**Work item**
Take each line of the data that contains the string "will" and copy it.

**Records shown**
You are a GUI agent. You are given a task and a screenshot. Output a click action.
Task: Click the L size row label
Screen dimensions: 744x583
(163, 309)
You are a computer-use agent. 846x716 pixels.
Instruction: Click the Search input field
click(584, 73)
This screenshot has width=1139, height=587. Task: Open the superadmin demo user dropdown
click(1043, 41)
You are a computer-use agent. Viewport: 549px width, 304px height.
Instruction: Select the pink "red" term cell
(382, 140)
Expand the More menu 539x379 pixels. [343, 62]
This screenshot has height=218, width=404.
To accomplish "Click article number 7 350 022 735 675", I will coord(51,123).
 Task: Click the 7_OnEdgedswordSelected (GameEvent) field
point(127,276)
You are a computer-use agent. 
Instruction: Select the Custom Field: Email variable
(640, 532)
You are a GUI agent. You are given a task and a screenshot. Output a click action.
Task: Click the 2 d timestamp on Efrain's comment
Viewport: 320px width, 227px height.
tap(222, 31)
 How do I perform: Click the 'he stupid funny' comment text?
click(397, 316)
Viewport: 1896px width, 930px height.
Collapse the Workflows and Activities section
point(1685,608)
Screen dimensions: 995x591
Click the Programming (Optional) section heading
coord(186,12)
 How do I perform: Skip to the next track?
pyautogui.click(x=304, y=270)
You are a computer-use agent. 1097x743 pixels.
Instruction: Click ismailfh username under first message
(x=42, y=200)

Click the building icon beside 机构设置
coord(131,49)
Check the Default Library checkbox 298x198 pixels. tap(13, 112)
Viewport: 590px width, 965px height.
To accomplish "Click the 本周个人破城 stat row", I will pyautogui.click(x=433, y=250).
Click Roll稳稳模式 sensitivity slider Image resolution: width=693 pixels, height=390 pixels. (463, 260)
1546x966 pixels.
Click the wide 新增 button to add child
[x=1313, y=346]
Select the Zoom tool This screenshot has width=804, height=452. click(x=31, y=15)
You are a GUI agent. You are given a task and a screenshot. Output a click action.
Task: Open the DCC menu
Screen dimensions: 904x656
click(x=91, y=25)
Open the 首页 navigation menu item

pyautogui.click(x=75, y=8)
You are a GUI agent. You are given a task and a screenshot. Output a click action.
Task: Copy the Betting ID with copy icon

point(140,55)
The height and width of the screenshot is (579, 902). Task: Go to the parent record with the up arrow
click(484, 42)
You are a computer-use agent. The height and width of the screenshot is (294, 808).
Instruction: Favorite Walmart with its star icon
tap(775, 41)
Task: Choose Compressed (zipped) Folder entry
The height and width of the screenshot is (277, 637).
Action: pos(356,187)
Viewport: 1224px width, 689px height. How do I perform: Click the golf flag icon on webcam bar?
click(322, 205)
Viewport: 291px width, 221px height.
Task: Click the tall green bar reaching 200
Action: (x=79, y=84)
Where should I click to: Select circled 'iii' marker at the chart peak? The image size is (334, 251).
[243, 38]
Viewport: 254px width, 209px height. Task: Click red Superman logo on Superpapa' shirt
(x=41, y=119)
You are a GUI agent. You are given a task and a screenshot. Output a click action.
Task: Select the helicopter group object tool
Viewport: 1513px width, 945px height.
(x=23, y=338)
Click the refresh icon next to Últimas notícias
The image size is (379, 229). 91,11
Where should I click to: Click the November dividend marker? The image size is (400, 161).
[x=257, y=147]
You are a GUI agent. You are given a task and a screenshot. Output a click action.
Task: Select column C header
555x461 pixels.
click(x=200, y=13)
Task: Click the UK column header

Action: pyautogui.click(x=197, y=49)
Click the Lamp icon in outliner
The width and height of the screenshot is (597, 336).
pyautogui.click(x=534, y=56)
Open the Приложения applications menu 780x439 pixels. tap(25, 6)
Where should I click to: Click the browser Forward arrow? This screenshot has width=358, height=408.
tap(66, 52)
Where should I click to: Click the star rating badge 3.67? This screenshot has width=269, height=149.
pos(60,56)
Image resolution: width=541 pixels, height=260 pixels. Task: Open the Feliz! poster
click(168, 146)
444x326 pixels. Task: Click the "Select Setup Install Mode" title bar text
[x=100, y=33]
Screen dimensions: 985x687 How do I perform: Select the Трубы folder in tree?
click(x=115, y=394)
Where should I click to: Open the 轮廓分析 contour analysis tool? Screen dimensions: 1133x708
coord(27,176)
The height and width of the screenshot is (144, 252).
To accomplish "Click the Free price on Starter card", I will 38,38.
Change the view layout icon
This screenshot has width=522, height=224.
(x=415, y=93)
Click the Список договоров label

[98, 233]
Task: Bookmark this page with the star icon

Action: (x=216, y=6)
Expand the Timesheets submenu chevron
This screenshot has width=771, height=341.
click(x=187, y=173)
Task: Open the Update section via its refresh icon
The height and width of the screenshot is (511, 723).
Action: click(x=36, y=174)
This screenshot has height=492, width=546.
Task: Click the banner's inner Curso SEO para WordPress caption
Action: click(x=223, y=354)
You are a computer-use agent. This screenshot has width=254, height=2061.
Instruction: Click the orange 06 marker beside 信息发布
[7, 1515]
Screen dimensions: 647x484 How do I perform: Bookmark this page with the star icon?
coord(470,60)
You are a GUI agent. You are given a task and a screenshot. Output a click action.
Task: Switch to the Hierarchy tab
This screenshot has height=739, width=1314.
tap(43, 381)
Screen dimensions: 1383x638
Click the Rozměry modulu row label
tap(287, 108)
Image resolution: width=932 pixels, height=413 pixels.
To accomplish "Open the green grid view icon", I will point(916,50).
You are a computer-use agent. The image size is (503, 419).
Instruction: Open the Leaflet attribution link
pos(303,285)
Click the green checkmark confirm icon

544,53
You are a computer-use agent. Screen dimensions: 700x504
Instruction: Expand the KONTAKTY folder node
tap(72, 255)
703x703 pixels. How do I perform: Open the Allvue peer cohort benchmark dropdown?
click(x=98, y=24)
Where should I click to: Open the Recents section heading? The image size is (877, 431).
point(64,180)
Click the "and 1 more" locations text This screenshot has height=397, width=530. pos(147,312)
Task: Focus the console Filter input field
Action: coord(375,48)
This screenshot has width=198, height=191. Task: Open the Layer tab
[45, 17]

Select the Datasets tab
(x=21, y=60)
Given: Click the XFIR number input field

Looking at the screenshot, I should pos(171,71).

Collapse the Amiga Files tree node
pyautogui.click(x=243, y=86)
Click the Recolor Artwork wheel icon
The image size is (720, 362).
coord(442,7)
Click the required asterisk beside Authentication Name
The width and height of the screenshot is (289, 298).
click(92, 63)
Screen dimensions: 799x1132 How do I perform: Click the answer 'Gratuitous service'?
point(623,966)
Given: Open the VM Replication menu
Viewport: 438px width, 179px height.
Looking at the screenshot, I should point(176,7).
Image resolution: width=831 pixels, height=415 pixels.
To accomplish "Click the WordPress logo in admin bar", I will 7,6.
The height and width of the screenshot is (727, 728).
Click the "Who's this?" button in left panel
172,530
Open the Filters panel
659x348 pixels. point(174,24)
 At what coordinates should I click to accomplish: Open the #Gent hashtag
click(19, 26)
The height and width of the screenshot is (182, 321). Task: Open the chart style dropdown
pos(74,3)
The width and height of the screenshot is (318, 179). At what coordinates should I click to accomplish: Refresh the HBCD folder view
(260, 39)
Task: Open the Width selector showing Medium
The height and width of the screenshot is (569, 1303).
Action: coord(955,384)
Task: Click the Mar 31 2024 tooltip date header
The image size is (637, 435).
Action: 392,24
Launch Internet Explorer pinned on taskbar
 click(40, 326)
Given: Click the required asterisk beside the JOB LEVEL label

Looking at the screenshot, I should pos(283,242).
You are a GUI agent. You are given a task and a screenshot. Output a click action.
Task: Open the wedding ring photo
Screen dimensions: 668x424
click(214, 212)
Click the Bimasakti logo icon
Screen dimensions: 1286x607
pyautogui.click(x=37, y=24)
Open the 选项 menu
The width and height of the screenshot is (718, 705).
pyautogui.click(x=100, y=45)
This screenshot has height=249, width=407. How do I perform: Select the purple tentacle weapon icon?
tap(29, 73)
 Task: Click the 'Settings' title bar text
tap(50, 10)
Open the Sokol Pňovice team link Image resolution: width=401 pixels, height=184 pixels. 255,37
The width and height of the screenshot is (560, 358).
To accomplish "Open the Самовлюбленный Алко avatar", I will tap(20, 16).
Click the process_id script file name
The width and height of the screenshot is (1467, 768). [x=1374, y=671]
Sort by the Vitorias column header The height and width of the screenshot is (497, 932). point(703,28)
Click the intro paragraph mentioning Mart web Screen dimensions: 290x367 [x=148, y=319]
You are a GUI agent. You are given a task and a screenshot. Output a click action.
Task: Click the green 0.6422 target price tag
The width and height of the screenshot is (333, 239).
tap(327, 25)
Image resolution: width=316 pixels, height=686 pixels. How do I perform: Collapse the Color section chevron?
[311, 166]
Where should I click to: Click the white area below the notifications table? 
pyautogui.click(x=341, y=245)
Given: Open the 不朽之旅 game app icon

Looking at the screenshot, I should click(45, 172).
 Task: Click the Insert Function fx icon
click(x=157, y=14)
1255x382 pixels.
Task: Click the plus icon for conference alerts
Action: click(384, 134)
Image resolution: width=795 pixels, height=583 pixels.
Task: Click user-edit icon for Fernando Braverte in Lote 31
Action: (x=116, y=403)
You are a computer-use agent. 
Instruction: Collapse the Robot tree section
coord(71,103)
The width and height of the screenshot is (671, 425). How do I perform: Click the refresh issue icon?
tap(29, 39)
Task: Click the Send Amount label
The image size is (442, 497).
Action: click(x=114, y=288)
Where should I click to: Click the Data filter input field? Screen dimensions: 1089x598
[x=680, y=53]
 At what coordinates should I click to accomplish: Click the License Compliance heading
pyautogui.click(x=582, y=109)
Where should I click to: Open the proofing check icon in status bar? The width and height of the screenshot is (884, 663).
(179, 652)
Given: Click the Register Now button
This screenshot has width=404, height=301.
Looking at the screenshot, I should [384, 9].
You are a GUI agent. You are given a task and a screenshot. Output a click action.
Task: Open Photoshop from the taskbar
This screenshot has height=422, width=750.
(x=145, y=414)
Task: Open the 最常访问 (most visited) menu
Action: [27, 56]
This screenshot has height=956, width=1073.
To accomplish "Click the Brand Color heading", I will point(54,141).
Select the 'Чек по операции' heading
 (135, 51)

**Answer for this exercise**
To accomplish "Click article number 7 350 022 735 675", I will coord(51,123).
To accomplish "Click the 本周个人破城 stat row", I will pyautogui.click(x=433, y=250).
To accomplish "Click the Free price on Starter card", I will 38,38.
To accomplish "Open the green grid view icon", I will point(916,50).
To accomplish "Click the WordPress logo in admin bar", I will 7,6.
To accomplish "Open the Самовлюбленный Алко avatar", I will tap(20, 16).
To accomplish "Click the Brand Color heading", I will point(54,141).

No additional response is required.